*Links below are specific to WWCSD and only available to those with district accounts*
With school moving to a remote learning environment, many if not most or all teachers have been using video communications with their students. This type of communication for education is new for the vast majority of teachers, students, and families. As we have all gained more experience with using this form of communication, we have naturally learned a number of Do’s and Don’ts. The most important being in regards to security and safety. Here are some best practices to follow while having video meetings with students.
- Set Video Conference Expectations (View Sample Student Expectations)
- All participants should be in a common area of the home (be aware of your surroundings)

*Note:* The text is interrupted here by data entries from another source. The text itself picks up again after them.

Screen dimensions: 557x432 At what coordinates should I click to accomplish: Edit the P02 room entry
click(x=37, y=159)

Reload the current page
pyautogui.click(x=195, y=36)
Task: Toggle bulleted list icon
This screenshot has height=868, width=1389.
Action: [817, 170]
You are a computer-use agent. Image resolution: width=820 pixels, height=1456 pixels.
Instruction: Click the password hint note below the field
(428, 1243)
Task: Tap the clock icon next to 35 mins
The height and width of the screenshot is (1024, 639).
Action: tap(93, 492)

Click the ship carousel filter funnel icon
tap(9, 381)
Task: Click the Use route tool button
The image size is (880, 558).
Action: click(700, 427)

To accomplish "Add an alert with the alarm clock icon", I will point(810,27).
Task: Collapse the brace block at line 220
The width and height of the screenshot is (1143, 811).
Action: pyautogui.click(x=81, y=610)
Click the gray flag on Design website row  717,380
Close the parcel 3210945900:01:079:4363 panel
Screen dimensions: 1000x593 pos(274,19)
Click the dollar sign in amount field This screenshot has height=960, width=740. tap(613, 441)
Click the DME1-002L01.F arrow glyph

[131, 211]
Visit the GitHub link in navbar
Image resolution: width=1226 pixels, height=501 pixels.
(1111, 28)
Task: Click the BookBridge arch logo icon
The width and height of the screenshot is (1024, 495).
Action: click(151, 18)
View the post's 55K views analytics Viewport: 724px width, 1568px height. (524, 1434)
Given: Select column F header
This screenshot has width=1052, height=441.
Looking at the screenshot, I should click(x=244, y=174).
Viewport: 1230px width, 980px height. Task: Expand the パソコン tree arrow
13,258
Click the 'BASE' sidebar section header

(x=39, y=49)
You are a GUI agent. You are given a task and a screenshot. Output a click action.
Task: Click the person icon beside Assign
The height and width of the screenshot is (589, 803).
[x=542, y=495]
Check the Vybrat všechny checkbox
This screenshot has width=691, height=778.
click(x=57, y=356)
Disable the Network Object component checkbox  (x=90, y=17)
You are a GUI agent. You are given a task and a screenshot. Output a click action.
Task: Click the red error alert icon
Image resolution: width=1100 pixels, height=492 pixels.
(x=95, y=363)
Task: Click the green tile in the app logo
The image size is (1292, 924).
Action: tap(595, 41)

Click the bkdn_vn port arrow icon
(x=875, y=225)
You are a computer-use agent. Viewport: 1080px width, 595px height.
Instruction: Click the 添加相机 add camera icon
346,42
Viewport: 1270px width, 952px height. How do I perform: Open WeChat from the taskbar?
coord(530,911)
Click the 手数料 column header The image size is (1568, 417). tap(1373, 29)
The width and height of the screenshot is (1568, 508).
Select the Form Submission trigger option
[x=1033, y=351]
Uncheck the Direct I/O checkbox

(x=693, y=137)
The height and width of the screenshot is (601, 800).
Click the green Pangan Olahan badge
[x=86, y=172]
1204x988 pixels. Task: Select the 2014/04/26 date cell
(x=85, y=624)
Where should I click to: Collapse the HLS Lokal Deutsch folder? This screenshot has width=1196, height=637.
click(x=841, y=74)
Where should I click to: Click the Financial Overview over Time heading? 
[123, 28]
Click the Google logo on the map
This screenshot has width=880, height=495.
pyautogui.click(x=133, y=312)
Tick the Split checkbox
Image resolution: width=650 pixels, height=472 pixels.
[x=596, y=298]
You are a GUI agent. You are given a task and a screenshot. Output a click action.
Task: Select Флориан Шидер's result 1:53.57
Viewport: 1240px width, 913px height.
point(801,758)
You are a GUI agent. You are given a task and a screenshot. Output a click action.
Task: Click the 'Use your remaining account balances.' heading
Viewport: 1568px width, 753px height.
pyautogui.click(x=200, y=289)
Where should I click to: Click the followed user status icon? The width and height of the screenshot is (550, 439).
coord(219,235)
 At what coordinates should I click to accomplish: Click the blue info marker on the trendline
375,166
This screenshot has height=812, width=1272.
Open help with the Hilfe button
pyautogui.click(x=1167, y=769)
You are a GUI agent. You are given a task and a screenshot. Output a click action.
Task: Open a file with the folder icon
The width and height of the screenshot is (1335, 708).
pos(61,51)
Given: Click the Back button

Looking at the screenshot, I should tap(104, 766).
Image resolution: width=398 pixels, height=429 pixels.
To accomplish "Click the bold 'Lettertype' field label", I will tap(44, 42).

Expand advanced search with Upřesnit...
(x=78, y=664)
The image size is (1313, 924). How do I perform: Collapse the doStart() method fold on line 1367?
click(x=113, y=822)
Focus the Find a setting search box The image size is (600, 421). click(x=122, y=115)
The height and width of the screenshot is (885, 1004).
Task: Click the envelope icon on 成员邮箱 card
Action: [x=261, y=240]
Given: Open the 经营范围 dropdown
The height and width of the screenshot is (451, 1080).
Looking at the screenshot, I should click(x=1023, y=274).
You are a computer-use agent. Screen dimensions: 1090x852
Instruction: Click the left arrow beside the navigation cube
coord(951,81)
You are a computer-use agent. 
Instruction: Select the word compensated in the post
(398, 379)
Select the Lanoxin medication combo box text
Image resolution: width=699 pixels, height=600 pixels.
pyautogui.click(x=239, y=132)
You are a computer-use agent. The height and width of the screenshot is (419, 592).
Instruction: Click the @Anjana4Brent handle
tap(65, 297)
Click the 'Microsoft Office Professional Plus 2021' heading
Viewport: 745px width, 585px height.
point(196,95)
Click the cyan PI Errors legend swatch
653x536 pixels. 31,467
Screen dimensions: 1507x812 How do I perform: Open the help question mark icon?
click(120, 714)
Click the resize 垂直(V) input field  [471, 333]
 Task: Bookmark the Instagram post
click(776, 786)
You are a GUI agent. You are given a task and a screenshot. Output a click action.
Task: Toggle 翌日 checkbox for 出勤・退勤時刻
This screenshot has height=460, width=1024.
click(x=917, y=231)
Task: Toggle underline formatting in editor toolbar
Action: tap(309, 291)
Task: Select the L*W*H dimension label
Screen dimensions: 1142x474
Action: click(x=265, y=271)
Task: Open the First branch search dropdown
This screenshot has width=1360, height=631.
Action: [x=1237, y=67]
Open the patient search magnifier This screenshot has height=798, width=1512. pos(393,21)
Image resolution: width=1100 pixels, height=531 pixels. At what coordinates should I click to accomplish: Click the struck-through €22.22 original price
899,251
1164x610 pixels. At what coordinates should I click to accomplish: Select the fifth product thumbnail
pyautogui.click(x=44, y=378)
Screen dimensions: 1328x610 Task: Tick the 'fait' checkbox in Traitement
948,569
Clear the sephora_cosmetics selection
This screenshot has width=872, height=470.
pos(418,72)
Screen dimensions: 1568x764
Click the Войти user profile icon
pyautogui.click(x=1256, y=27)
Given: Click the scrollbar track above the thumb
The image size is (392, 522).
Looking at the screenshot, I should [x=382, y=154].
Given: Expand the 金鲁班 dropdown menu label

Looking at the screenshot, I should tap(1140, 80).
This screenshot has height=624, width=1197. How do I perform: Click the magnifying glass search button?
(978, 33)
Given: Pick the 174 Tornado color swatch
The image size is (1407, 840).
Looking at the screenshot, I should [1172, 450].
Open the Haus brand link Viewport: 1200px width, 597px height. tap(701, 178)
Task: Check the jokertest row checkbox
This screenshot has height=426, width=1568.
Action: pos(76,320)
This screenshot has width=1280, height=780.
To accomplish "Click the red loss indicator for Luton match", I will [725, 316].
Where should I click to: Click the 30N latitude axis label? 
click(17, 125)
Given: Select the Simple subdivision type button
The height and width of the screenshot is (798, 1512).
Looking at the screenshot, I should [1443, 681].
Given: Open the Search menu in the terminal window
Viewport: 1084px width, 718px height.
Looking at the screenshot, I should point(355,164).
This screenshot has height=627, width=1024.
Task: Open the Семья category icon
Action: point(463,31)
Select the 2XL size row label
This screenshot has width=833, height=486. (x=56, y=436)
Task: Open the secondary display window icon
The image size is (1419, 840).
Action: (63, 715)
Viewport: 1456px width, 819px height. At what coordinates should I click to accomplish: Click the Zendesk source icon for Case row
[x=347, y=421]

- Regular classroom behavior expectations should apply
- Students should start muted and only unmute when speaking
- Be aware of Video Conferencing Limitations (both you and students)
- Videos use a lot of bandwidth. The more conferences happening in a given place (ie working from home, multiple students, etc) can cause lag and delays
- The larger the group is, the more likely you are to have video and audio issues, based on internet speeds.
- Record lessons (possibly in “chunks” for easier searching) for students to watch on their own time (or reference later.) Use “live meetings” for check-ins and discussion (See below)
- Remember that teachers are mandatory reporters – protect yourself and your students. Have a second adult in the meeting with you, preferably as a co-host (if possible)
- Secure your meetings (Google Meet security recommendations)
- Record meetings due to the potential need to maintain it as an educational record (FERPA/COPPA – federal regulations) (See below)
- Share personal information or account details with a group of students
- Forget that not everyone is able to have the same schedule due to household dynamics – not every student should be expected for group meetings
Why are you recommending teachers pre-record lessons to post for students and not record and post a live session?
In short, because it comes back to what your goal is with posting the lesson. You may be describing or demonstrating a new concept. Would posting a short lesson video give your students better understanding?
When you post recordings, keep in mind – how do you want your students to experience your lesson?
Pros of posting just a lesson:
- Focused only on the concepts demonstrated or described
- Allows for quicker reference if posted in “chunks” (rather than a longer video the student may have to skim to find the information they need)
- Can be referenced/reused in future years if we are ever in a hybrid or virtual situation again (since no students are visible/present)
With this new virtual learning platform, we are all learning together. We still need to keep student safety (FERPA/COPPA) in mind when meeting with students. Recording lessons for later reference may be the best option to allow students to be introduced or practice a new concept.